* _Provided records_
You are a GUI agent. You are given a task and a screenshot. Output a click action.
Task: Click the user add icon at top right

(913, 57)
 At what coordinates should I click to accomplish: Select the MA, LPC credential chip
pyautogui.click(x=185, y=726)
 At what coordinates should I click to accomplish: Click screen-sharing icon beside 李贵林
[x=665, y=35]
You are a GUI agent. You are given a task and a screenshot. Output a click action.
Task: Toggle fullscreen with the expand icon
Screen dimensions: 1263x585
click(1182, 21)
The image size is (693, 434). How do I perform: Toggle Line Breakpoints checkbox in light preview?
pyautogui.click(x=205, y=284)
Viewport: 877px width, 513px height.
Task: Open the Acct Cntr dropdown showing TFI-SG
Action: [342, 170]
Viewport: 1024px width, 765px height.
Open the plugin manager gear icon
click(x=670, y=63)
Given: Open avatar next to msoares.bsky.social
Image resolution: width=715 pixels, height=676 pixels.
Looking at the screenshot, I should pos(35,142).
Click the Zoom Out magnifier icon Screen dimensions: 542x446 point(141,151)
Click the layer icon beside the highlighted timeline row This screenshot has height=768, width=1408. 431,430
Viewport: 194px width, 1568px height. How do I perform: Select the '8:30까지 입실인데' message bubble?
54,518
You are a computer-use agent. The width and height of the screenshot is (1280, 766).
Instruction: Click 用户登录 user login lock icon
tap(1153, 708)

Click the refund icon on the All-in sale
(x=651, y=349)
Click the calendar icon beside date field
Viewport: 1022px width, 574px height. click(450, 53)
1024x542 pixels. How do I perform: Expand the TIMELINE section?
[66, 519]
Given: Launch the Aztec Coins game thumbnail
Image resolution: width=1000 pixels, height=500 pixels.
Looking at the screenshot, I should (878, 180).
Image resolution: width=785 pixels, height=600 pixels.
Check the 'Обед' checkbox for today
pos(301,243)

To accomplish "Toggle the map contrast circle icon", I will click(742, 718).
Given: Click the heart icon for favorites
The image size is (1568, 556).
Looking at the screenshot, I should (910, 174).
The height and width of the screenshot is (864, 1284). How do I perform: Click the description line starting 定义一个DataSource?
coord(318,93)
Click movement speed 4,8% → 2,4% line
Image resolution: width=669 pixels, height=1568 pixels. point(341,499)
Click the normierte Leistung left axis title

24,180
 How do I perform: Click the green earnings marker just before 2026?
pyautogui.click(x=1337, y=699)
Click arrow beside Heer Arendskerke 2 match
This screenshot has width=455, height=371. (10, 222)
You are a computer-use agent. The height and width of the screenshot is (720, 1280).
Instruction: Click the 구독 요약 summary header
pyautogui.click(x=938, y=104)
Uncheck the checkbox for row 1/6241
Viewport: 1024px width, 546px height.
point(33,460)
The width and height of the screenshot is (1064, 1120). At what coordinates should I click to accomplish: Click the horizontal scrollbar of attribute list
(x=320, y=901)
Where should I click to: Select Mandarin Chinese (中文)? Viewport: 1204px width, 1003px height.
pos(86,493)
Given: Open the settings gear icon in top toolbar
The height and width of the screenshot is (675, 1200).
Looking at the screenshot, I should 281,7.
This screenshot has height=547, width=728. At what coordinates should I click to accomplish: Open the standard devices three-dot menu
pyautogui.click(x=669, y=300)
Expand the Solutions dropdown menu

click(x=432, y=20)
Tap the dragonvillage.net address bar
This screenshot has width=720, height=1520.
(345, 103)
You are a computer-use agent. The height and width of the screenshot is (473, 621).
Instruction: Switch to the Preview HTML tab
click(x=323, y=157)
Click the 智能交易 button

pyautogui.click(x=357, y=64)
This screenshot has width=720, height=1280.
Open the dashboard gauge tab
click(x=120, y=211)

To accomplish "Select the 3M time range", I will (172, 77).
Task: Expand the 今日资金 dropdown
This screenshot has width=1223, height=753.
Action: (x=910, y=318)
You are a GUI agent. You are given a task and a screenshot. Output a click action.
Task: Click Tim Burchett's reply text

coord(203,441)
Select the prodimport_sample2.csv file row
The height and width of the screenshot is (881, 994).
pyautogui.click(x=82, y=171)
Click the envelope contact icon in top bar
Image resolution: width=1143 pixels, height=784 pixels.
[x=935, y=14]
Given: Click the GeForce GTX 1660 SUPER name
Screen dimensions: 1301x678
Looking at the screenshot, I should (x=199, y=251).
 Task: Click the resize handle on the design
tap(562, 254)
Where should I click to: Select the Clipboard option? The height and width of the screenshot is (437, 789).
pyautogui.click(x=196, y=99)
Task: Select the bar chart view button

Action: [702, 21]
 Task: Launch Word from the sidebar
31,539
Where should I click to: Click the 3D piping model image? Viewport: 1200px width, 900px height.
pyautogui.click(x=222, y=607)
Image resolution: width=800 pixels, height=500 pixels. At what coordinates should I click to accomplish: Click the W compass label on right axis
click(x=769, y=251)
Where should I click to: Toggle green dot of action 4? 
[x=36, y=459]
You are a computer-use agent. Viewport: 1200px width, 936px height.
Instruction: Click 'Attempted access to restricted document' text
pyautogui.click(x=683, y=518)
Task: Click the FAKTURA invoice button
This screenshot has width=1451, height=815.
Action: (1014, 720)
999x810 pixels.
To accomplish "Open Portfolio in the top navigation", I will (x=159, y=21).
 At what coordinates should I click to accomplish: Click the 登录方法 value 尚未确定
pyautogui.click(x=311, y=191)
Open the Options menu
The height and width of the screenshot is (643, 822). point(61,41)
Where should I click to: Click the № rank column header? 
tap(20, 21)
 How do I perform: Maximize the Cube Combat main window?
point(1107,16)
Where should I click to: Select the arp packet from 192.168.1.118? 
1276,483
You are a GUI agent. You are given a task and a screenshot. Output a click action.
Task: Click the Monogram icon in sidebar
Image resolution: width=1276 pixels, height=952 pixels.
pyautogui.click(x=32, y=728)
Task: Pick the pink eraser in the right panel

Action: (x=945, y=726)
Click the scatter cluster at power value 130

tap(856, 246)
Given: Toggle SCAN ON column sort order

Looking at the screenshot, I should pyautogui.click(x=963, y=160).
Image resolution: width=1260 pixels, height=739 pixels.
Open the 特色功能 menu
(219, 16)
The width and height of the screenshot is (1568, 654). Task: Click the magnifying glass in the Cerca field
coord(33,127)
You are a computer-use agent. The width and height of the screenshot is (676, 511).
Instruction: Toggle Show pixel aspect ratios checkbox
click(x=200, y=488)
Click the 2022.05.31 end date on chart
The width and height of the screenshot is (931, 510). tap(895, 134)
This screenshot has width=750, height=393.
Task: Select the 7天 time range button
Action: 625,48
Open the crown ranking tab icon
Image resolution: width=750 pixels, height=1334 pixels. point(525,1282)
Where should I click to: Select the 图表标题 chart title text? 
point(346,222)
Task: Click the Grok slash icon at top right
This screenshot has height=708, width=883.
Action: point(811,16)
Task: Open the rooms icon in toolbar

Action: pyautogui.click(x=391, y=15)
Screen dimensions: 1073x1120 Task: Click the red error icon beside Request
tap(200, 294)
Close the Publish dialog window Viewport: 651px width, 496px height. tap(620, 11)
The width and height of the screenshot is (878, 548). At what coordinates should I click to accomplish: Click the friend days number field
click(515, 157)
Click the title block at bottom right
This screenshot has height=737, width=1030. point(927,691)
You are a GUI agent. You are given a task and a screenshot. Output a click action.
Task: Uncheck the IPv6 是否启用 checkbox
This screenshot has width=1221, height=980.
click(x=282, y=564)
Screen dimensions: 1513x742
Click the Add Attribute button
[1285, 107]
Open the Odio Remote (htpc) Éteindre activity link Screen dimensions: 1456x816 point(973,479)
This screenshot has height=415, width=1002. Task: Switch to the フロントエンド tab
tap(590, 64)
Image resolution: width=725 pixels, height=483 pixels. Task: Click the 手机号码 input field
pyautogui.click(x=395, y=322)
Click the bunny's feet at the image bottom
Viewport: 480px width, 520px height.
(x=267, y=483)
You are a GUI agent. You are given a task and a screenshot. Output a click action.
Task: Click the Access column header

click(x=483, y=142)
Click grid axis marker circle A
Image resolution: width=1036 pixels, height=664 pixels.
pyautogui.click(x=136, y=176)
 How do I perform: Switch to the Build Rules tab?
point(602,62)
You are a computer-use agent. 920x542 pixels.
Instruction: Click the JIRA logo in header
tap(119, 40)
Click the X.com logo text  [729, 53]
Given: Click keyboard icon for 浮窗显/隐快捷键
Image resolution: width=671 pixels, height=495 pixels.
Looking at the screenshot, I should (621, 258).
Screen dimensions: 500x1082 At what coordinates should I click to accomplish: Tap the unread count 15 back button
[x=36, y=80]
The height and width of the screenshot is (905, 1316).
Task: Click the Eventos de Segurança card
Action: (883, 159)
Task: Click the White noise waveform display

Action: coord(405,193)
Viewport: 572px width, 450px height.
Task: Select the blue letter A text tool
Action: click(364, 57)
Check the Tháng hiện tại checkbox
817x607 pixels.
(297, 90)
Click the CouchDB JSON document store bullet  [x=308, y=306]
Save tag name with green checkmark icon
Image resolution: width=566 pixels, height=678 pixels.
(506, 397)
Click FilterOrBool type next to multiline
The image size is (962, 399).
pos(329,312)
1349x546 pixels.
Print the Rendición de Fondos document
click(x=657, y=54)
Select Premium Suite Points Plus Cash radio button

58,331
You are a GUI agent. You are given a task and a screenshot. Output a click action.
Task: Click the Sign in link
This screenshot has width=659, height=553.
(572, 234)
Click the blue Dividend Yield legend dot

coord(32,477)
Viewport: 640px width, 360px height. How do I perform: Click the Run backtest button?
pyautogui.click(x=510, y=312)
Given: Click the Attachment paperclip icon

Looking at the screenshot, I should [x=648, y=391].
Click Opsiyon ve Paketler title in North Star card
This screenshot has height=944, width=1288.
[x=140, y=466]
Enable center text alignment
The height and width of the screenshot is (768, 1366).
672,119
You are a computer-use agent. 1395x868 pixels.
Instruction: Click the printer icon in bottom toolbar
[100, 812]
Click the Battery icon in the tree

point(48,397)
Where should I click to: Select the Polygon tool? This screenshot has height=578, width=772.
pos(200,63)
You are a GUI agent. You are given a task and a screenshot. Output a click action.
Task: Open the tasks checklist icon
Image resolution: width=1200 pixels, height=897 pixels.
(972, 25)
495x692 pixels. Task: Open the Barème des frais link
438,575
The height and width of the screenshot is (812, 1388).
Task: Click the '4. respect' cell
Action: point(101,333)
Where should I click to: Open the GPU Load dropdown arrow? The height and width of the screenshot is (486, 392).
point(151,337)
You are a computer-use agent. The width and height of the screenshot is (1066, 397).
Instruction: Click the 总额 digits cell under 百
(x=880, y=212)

* _Required work_
Within the records, filter for lines that contain the word "will" and show each one.

* _Task answer_
To accomplish "Toggle the map contrast circle icon", I will click(742, 718).
To accomplish "Select the 3M time range", I will (172, 77).
To accomplish "Open Portfolio in the top navigation", I will (x=159, y=21).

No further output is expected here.